Single-cell RNA-seq library preparation and sequencing

To reduce the false positive rate when screening differentially expressed genes (DEGs), we sequenced the transcriptome of each single-cell twice, according to a previously published MR-seq (measure a single-cell transcriptome repeatedly) method (Yang et al., 2017), and then we combined the results of the two measurements. In brief, a mouth pipette was used to quickly transfer a single blastomere into the lysis buffer. The cell lysate mixture was split into two equal parts for reverse transcription, and a poly-A tail was added to the 3′ end of the first-strand cDNA using terminal deoxynucleotidyl transferase. The reverse transcription product was then used as a template to perform 10–12 PCR cycles to amplify the single-cell cDNA library, as described in our previous study (Tang et al., 2010), and we performed real-time quantitative PCR analysis on a set of housekeeping genes to verify the quality of the amplified single-cell cDNA. About 200 ng cDNAs for every single cell were sheared into short fragments using a Covaris S2 ultrasonicator (COVARIS INC, MA, USA). The adaptors were then added and a sequencing library was constructed following the manufacturer’s protocols for the TruSeq DNA Library Preparation Kit (Illumina, CA, USA).
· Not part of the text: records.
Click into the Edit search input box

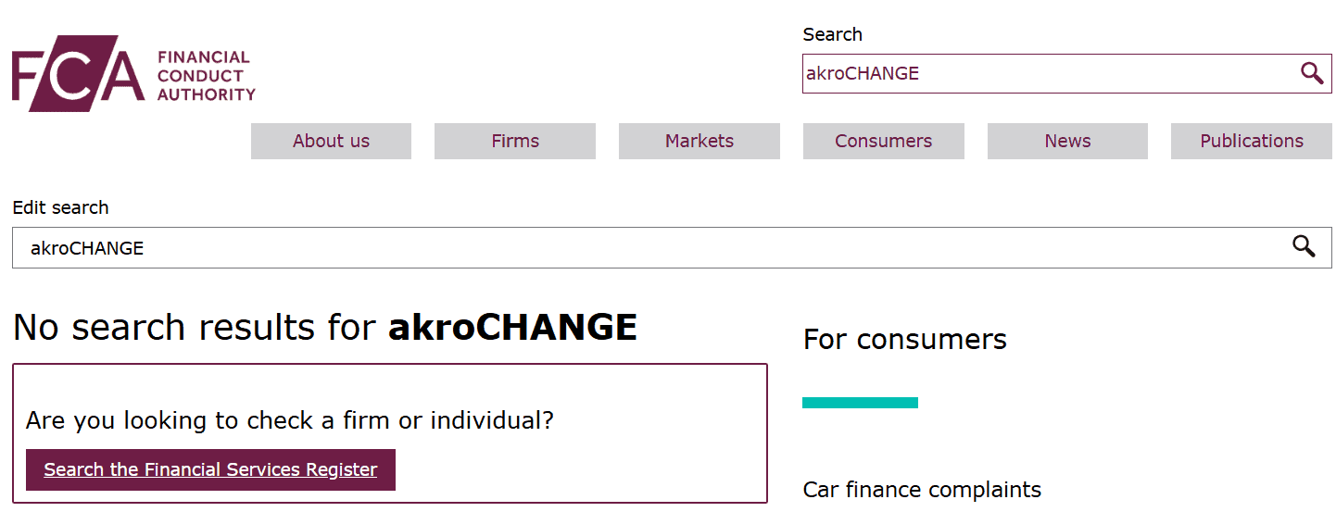click(649, 248)
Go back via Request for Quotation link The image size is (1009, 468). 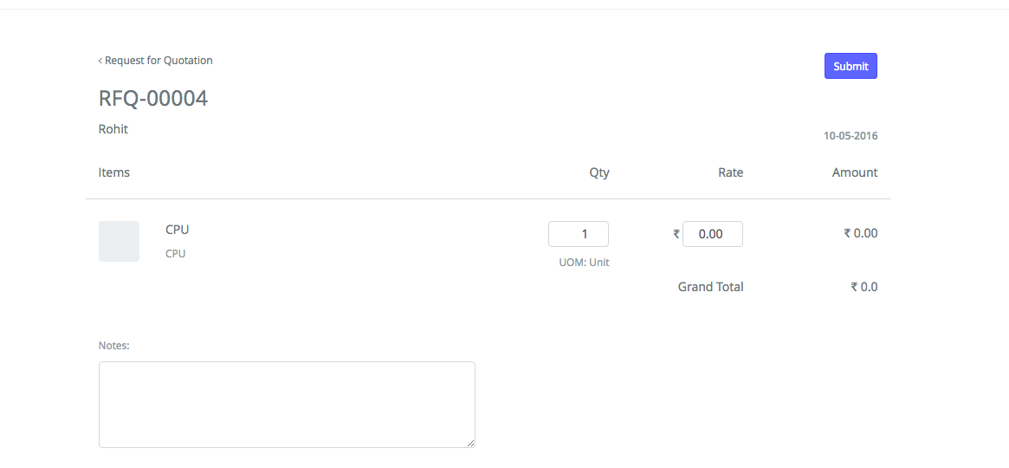158,61
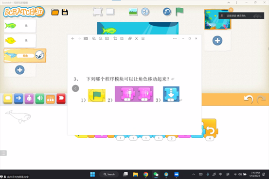Open the viewer's three-dot more menu
This screenshot has height=179, width=269.
click(175, 38)
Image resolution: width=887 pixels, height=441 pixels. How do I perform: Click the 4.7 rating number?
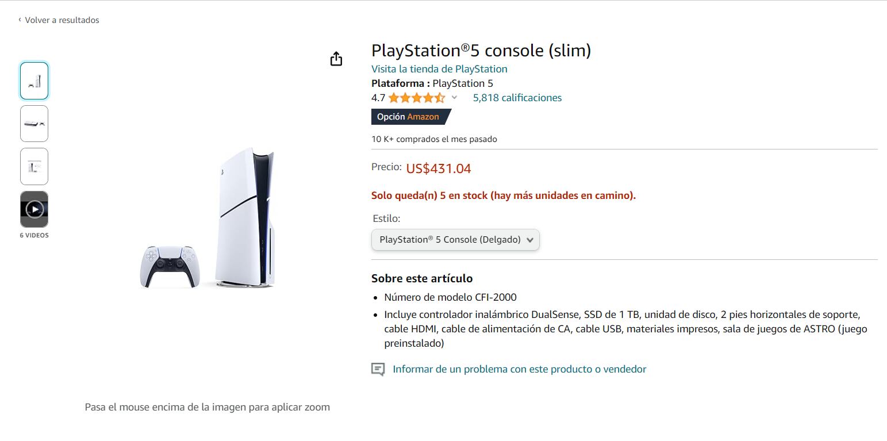coord(378,98)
RNA sequencing data processing

All the single-cell RNA-seq raw data were preprocessed to remove the Illumina adaptor sequences and 3′poly-A sequences (Zhou et al., 2016), and the RNA-seq reads were then aligned using hg19 as the reference under STAR v.2.7.0e in a per-sample two-pass mode (Tukiainen et al., 2017). The featureCounts tool (Liao et al., 2014) was used to obtain the read counts for each gene, and the Fragments Per Kilobase of exon model per Million mapped fragments (FPKM) was calculated (Supplementary Table SI) according to the formula: read counts/(mapped reads (Millions) * exon length (KB)), and the raw data have been deposited in the Genome Sequence Archive (GSA) database as HRA001473.

Sequencing depth and quality control

The RNA-seq library was sequenced on the Illumina Sequencing Platform. The original data generated by the sequencer was converted into sequence data by base calling, and then passed through the standard quality control (QC) process to remove all unqualified readings. Next, an RNA-seq quality control software, RSeQC (version: v3.0.0) were used to calculate the transcript integrity number (TIN) to assess the integrity of sample RNA, according to the standard process (Wang et al., 2016). Samples with varying degrees of degradation would be removed from subsequent analysis. In addition, we filtered the expressed genes by selecting genes with FPKM >1 in at least one cell and heterogeneous genes among the different eight-cell embryos were deleted. Finally, a total of 16 867 qualified genes were obtained for subsequent analysis.

Analysis of heterogeneity among the eight-cell embryos

The dataset was downloaded from the Gene Expression Omnibus database (GSE36552) to conduct inter-embryonic and intra-embryonic heterogeneity analysis (Yan et al., 2013). Only genes with FPKM >1 in at least one cell were analyzed, and a value of 1 was added to the expression level of each gene before log₂ transformation. The principal component analysis (PCA) method was used to cluster 20 single cells selected from three different embryos. After calculating the coefficient of variation (CV) for each gene of the three embryos, the CV values were arranged in descending order. By selecting the top 30% CV genes for each embryo and then compare for overlapping, a total of 152 genes with high variability between the eight-cell embryos was obtained. Then, the Corrplot package (version: 0.84, https://Github.Com/Taiyun/Corrplot) was used to visualize the inter-embryonic and intra-embryonic correlation coefficient, through the Pearson correlation coefficient.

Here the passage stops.